I have seen Paramount's orchids at shows and they do not bring small phrags to shows, all blooming size. I cannot testify for mail orders, though Todd or someone might (I think todd recieved one in spike). I can always deal with them in person because they come to Edmonton for society meetings

I also get some nice phrags from a local phrag grower, Chuck. I don't think he mails his plants around regularly (which is why I don't see his email posted online), but I am sure he won't mind emailing what he has to say about phrag culture and perhaps sending a plant...he is a silent member here too


----------



## NYEric (Mar 30, 2008)

Lurker! Oh I forgot, Phrag Saint Ouen has similar shape and seems easier to grow, plus comes in variety of colors!


----------



## Amy (Mar 30, 2008)

Okay, now that I have all the phrag stuff straight, will have to think about it for a while.

Back to Clouds, they have an orchid I have been wanting. Paph concolor, anyone have this orchid??

I have bellatulum and wanted concolor soooooo bad.

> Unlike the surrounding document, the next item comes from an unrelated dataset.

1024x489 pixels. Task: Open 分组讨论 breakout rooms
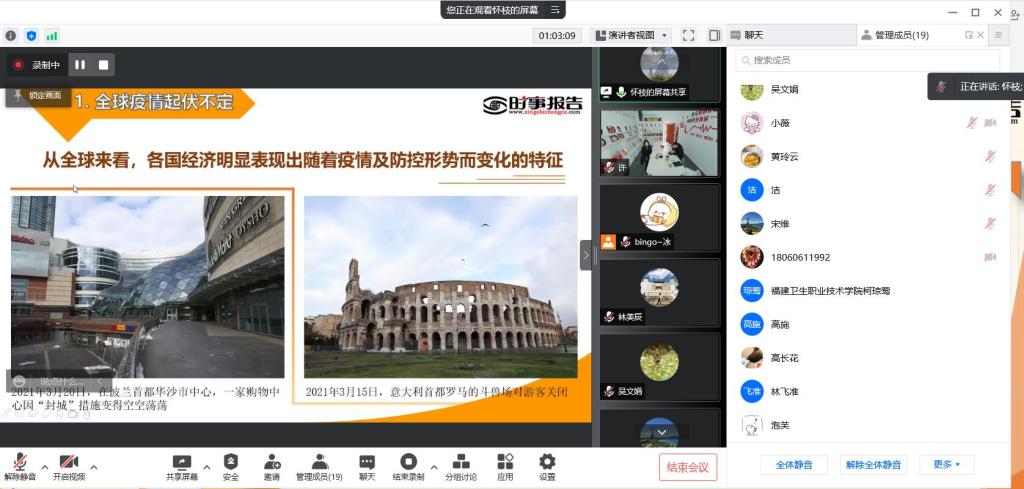pyautogui.click(x=461, y=463)
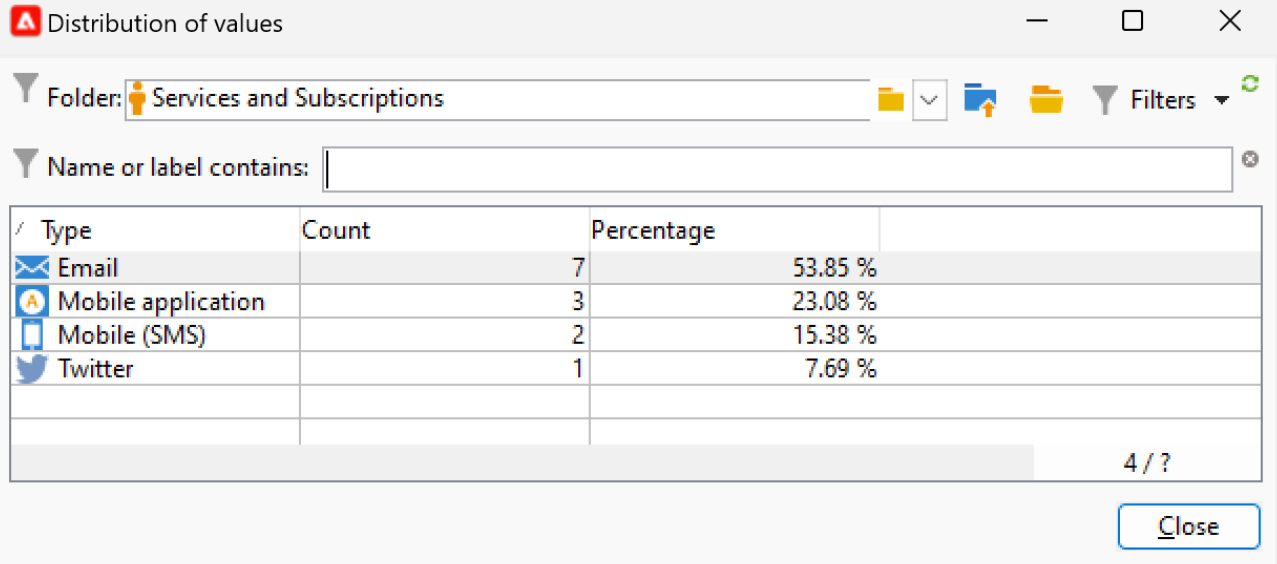Open the Filters menu
Viewport: 1277px width, 564px height.
pyautogui.click(x=1162, y=100)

Any feed back about it??

Amy


----------



## smartie2000 (Mar 30, 2008)

I just bought a concolor and bellatulum this orchid show....I haven't been growing many brachysepalums They like good water quality and can take low light. From what I heard on this forum concolor is supposed to be easy to grow.

My Vanda M. Pearman (bellatulum x delanatii) is in low spike . It has been a easy grower. Some of them turn out odd, but mine was nice last time it bloomed. The brachy look is very dominate in this cross


----------



## Amy (Mar 31, 2008)

See the problem is Cloud has the concolor and you have to place a 50.00 order with them. When you only want the one orchid that is not easy to do. However, there is a friend of mine here that has placed a huge order with them to be shipped in May so if they have it in stock I might get them to put it with her order.

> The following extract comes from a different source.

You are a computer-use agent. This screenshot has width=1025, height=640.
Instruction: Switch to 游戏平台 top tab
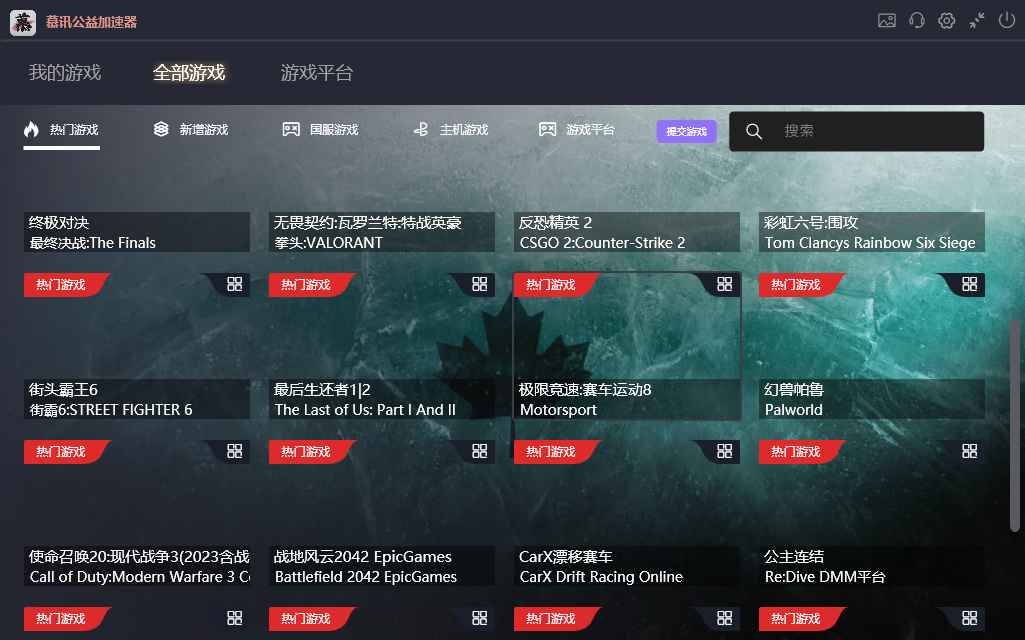pos(316,73)
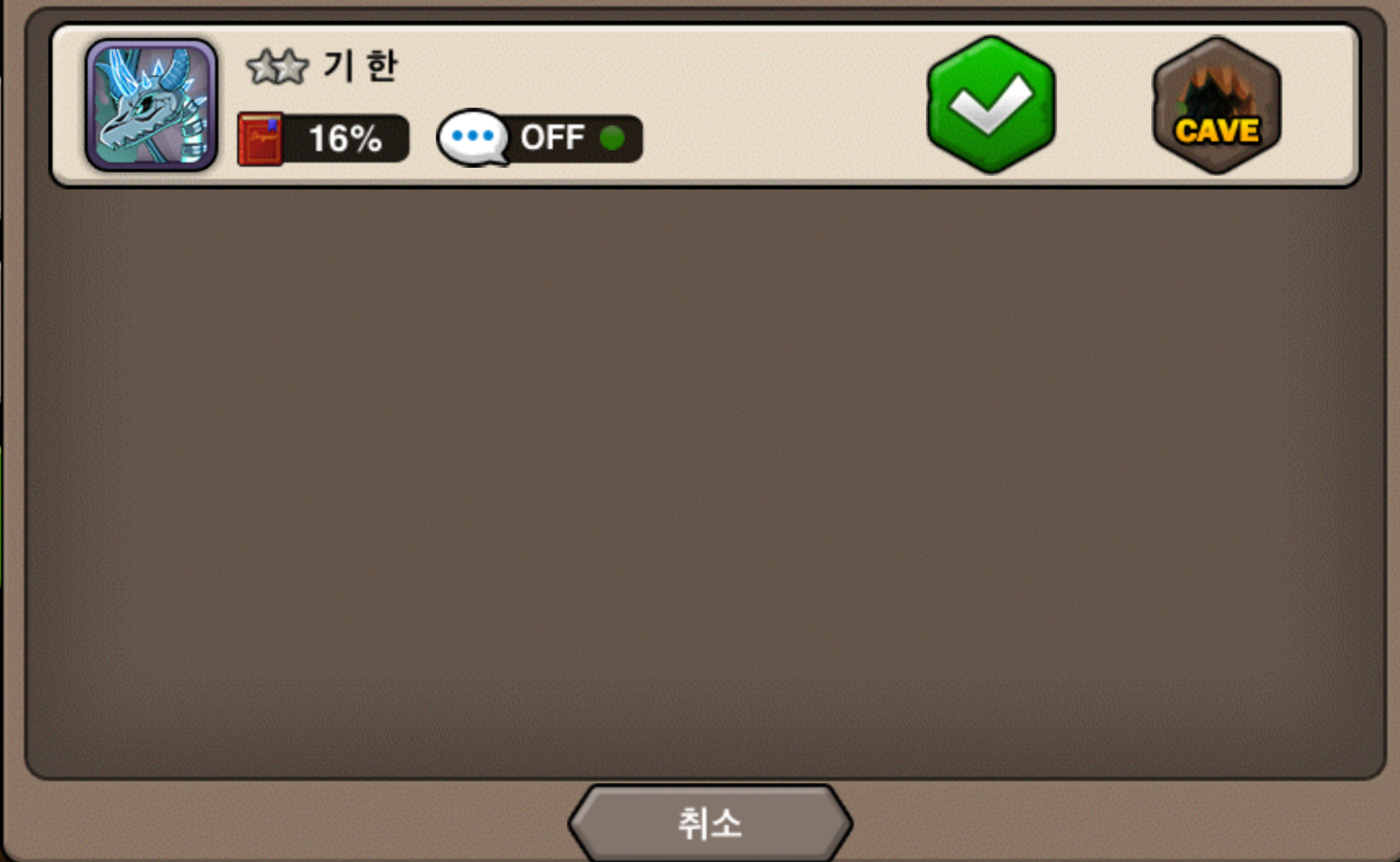Click the speech bubble chat icon

473,137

I love the look of the Paph Vanda M Pearman, but do you think it would look to much like the bellatulum colors??

Another not brachy orchid that has caught my eye is Paph armeniacum, what do you think of this one??

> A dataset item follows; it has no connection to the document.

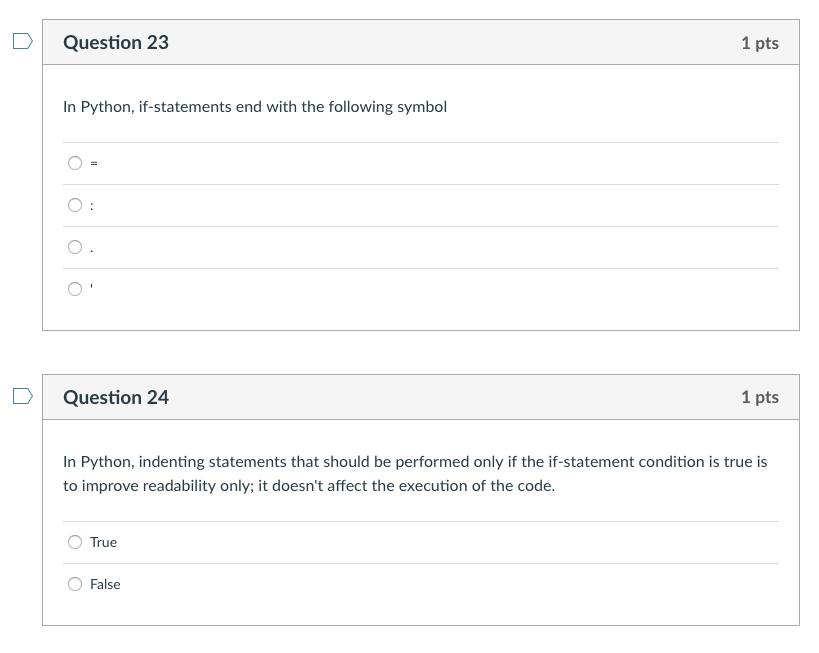
Task: Click the "False" answer label text
Action: [x=105, y=584]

As you can tell I love the color yellow.

Amy


----------



## smartie2000 (Mar 31, 2008)

Paph Vanda M. Pearman will be very much like betatullum. Mine is white and faintly spotted with pink (the parent bellatum was albino) and pouch like a bellatum. Some can be boldly spotted too.

Paph armenicum requires a cool winter to bloom which should not be a huge issue with Canadian winters. It is a parvisepalum which can take more light than brachys. It can also gets many stolonous growths so some growers place them in baskets or wide pots. I am sold that sphag and hanging basket is a good method of culture and I am going to try it myself with the ones I have when I find a basket. I think you said you are close to Vancouver...I wonder if they will grow outside for you, they can handle near freezing.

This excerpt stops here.